Chinese Imperial Gold Loan, 2011 50 x 40cm (Photo courtesy Hew Locke and Indra Khanna)

About the layered quality of his work Locke had the following to say, “I aim to create attractive work that engages people, and then surprise them with a disturbing element. I hope they start to question what the work is about – what is really going on beneath the surface.”

While there is an immediacy that is directly tied to the often monumental scale of his work, there is also an intimacy that reveals itself upon closer examination of his exhaustive attention to detail. It is the successful merger of these two methodologies that, in my opinion, allows the work to transcend time. The use of historical material, whether to engage with concepts of wealth, power or invented/imported cultures, work well to prove that these themes are just as relevant in the here and now as they were in the years prior.

Hukang Railways Gold Loan, 2011, 55 x 36cm (Photo courtesy Hew Locke and Indra Khanna)
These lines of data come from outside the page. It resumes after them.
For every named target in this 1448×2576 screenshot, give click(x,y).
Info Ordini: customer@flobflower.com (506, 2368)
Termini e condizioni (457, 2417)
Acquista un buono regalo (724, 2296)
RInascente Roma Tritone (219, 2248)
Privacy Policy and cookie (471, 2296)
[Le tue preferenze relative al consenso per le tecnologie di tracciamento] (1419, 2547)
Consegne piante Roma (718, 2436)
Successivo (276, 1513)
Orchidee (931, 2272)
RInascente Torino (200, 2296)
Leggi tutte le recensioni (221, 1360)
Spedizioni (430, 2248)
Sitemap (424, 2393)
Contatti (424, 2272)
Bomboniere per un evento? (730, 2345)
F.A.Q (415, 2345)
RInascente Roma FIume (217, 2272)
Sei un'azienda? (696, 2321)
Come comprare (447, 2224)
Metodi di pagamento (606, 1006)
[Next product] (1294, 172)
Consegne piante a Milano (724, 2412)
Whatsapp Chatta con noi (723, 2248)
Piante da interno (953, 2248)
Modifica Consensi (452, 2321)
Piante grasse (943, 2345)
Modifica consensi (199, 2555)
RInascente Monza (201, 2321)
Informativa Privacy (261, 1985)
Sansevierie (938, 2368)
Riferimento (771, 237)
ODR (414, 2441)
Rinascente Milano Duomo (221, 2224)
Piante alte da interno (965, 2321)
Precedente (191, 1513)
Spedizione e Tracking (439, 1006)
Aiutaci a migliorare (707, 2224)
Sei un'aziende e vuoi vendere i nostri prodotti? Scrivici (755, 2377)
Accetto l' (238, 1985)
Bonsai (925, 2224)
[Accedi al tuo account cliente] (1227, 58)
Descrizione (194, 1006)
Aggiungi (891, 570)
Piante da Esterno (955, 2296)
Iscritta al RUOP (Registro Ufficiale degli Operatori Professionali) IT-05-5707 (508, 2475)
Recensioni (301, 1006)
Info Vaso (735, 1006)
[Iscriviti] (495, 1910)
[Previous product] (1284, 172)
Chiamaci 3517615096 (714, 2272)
The Reversal of Fortune installation will remain up until January 31, 2018, in the Alfred I. du Pont building, 169 E Flagler Street, Miami, FL.
Hew Locke (b. 1959 in Edinburgh, UK) is the eldest son of Guyanese sculptor Donald Locke (1930-2010) and Leila Locke nee Chaplin (1936-1992). He spent his formative years (1966-1980) in Georgetown, Guyana before returning to the UK to study. He obtained a B.A. Fine Art in Falmouth (1988) and an M.A. Sculpture at the Royal College of Art, London (1994). In 2000 he was the recipient of the Paul Hamlyn Award and the East International Award.
Locke’s work is represented in many collections including the Government Art Collection, the Pérez Art Museum Miami; the Tate Gallery; the Arts Council of England; the National Trust; the Brooklyn Museum, New York; the Kemper Museum of Contemporary Art, Kansas City; the RISD Museum, Rhode Island; the Victoria & Albert Museum; and the British Museum.